- **Tasks**:
[1] Answer these about the breast cancer research article below:
(a) Which protein did the Institute for Research in Biomedicine team find interacting with the oestrogen receptor?
(b) Which laboratory does Roger Gomis head?
(c) What survival rate does the article give for localised tumours?
[2] In the breast cancer research article below, reproduce everything from "Roger Gomis, head" down to "from bisphosphonate treatment’." without changing a word.

- **Document passage**:
Study by Barcelona scientists identifies key element for future treatment of breast cancer

As a result of medical research carried out by a team of scientists from Barcelona’s IRB, breast cancer patients face a higher chance of survival.

After conducting their study, the the Institute for Research in Biomedicine team identified how the MAF protein interacts with the oestrogen receptor, a key element in the development of breast cancer.

Roger Gomis, head of the Cancer Growth Control and Metastasis laboratory, and also a group leader at the Cancer CIBER (CIBERONC), explained: ‘This finding is a critical step in understanding how breast cancer spreads and opens up new therapeutic options for the 20 per cent of patients who cannot benefit from bisphosphonate treatment’.

What is the breast cancer survival rate?

Breast cancer is currently the most common disease among women, with more than 2 million new cases per year. Patients have a high survival rate, reaching around 90 per cent in the case of localised tumours. However, when there is dissemination of tumour cells and metastasis occurs, the prognosis worsens significantly.

- **Given data**:

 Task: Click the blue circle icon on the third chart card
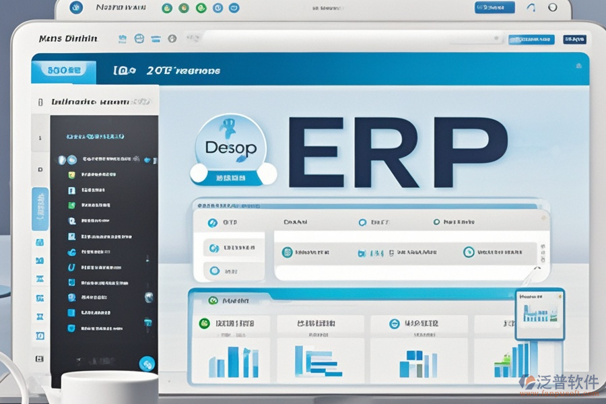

- **Exercise solutions**:
[1]
(a) The MAF protein.
(b) The Cancer Growth Control and Metastasis laboratory.
(c) Around 90 per cent.

[2]
Roger Gomis, head of the Cancer Growth Control and Metastasis laboratory, and also a group leader at the Cancer CIBER (CIBERONC), explained: ‘This finding is a critical step in understanding how breast cancer spreads and opens up new therapeutic options for the 20 per cent of patients who cannot benefit from bisphosphonate treatment’.